Convocar a greve geral não foi apenas uma decisão para manter o seu espaço político na contestação a Macron, serve também para a central sindical manter as suas fileiras unidas, que há muito pediam uma posição mais dura. “A CGT tem uma base social mais forte [que as outras duas] e um hábito de reivindicações fortes, olhou para as suas fileiras e percebeu que não tinha de esperar pelos outros sindicatos”, explica Sanches, acresce+ntando: “É também uma forma de marcarem posição e de responderem à base da CGT que não estavam a deixar o seu espaço ser ocupado por movimentos de fora do sindicato”.

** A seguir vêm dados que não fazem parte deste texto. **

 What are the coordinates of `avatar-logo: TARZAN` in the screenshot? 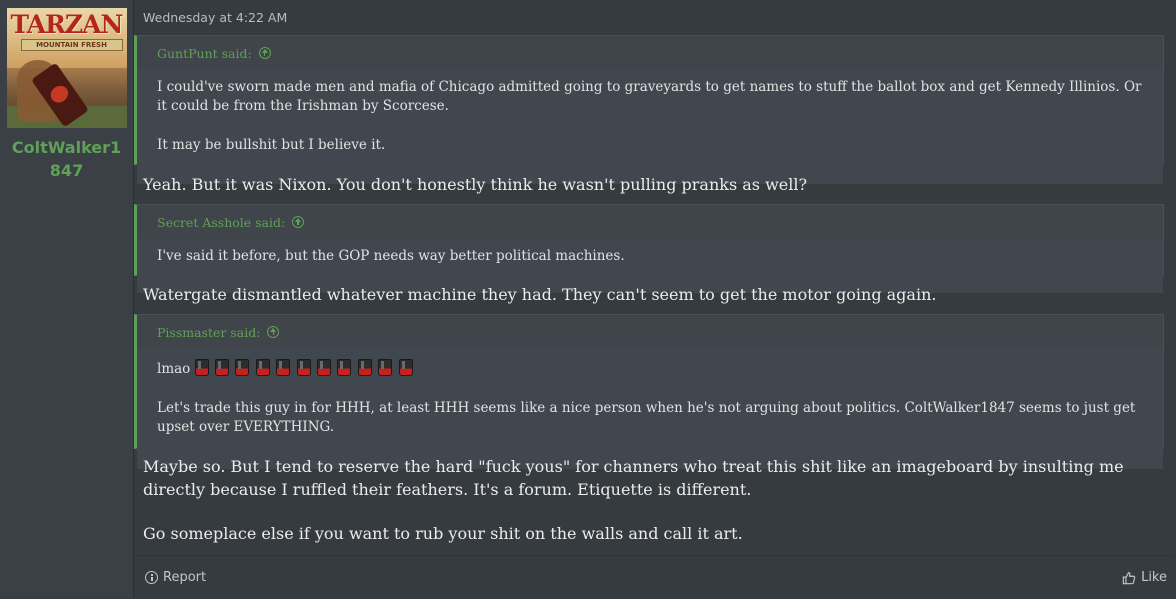 It's located at (67, 24).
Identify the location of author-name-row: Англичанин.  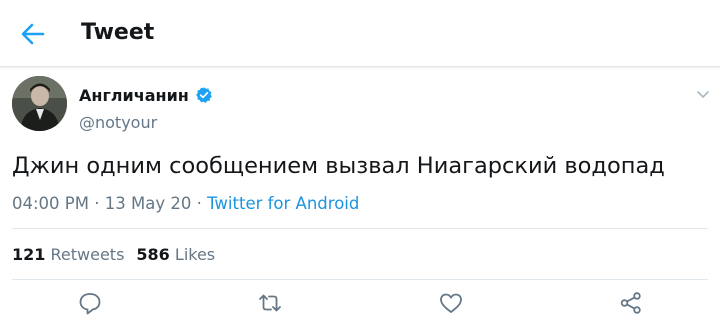
(146, 95).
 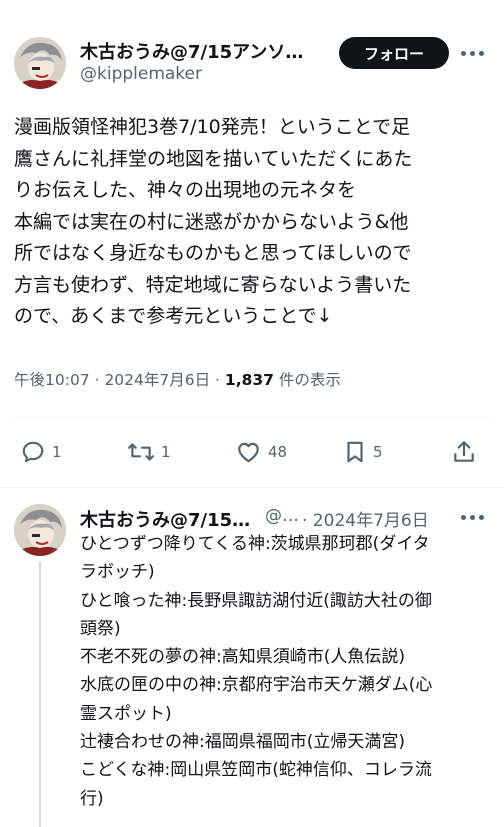 What do you see at coordinates (256, 770) in the screenshot?
I see `reply-text-line: こどくな神:岡山県笠岡市(蛇神信仰、コレラ流` at bounding box center [256, 770].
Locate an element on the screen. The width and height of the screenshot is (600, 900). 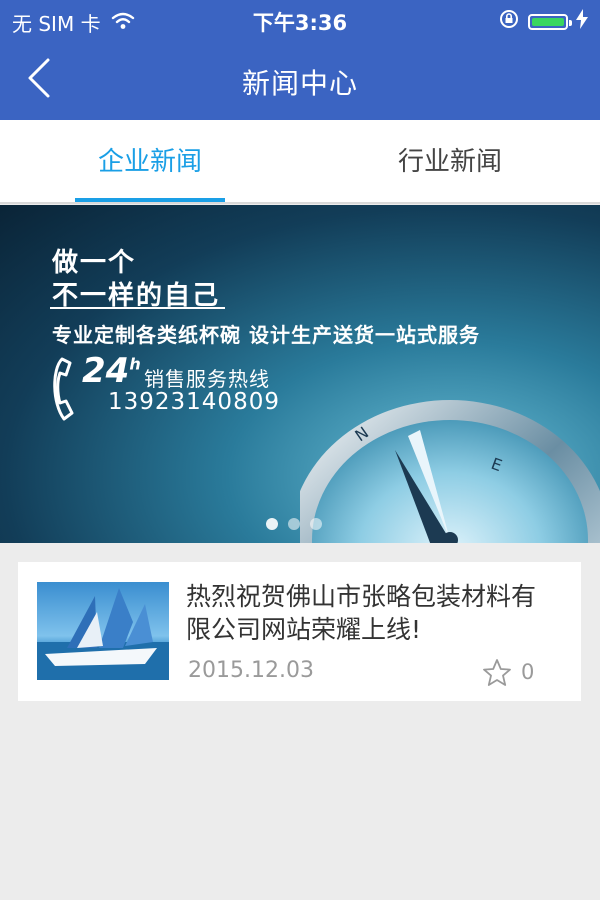
navigation-bar: 新闻中心 is located at coordinates (300, 80).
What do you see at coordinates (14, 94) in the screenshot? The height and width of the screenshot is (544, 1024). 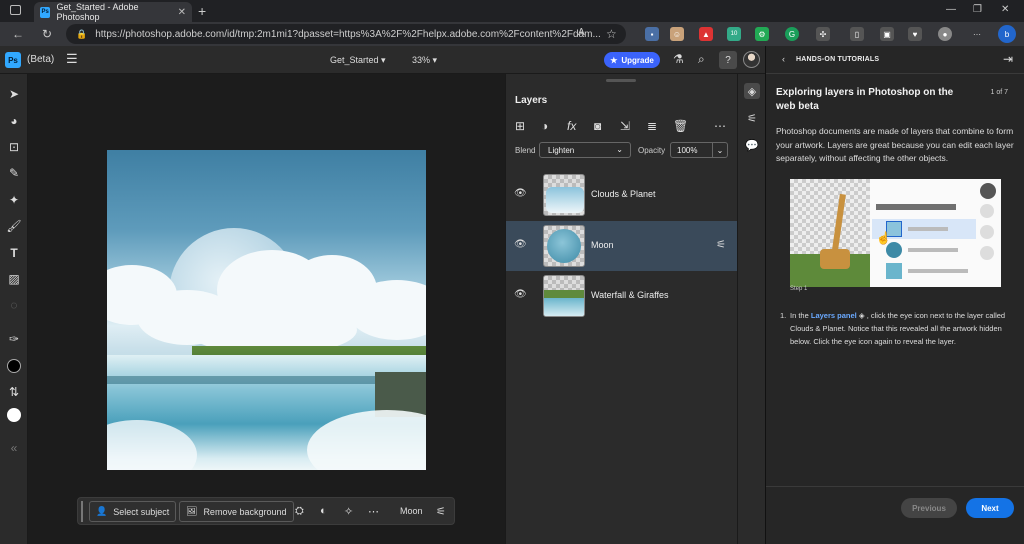 I see `move-tool-icon: ➤` at bounding box center [14, 94].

Até ao momento, não se esperando que mais organizações se juntem, a greve geral conta com o apoio da França Insubmissa, de Jean-Luc Mélenchon, do Novo Partido Anticapitalista (NPA) e de uma central sindical mais pequena, a Federação Sindical Unitária da França (FSU). As outras duas grandes centrais sindicais, a Força Operária e a CFDT, recusaram-se a aderir à convocatória. “Acham que conseguem mais conquistas pela via das negociações, que as suas reivindicações serão aceites. A CGT apresentou uma lista de reivindicações ao governo para negociar. A grande diferença entre nós e elas é que elas querem essencialmente negociar”, explica Guilleret.
A ocupação do espaço dos sindicatos pelos coletes amarelos estava a acontecer essencialmente fora da capital parisiense, onde o movimento é muito mais forte. Em Paris, as manifestações aos sábados não tendem a ultrapassar a dezena de milhar de pessoas, ainda que sejam das mais violentas, e prevê-se que a maioria dos manifestantes de hoje nas ruas parisienses pertençam à CGT. “Em Paris, com certeza que vai haver mais pessoas que vêm por ação sindical do que pelos coletes amarelos, de certeza”, garante Martins. Muito porque os coletes amarelos olharem para a capital como o centro nevrálgico do poder que contestam nas ruas do resto do país.
Ninguém afasta a possibilidade de violência, à semelhança de tantas manifestações anteriores convocadas quer pelos sindicatos quer pelos coletes amarelos. A polícia, responsável pela segurança, começou no domingo, viu o i, a colocar barreiras de betão na Avenida dos Campos Elísios e já delineou planos de segurança.
Para acalmar a contestação, Macron pondera avançar com a convocação de um referendo para o dia das eleições europeias, a 26 de maio, segundo o “Le Journal du Dimanche”. Todavia, e tendo em conta que são poucos entre os sindicalistas e os coletes amarelos que depositam fé na iniciativa do “grande debate nacional” para se redigir um “novo contrato para a nação” de Macron, é possível que esta última tentativa de desarme não surta o efeito que o Palácio do Eliseu esperava. “Tudo depende da questão no boletim, não é?”, responde Guilleret quando questionado sobre como via a nova aposta de Macron.
Em causa poderão estar as propostas, diz o jornal francês, de se reduzir os 577 deputados da Assembleia Nacional e a imposição de limitações de mandatos aos parlamentares. Além disso, o Eliseu está a ser aconselhado por elementos da direção do partido de Macron, o República em Marcha, a colocar várias questões no boletim de voto, permitindo ao chefe de Estado reivindicar vitória com qualquer resultado eleitoral. Uma possibilidade estratégica que só pelo facto de estar a ser noticiada desperta desconfiança em quem ainda poderia pensar que Macron iria aceitar dialogar, vendo-a como uma tentativa de embuste.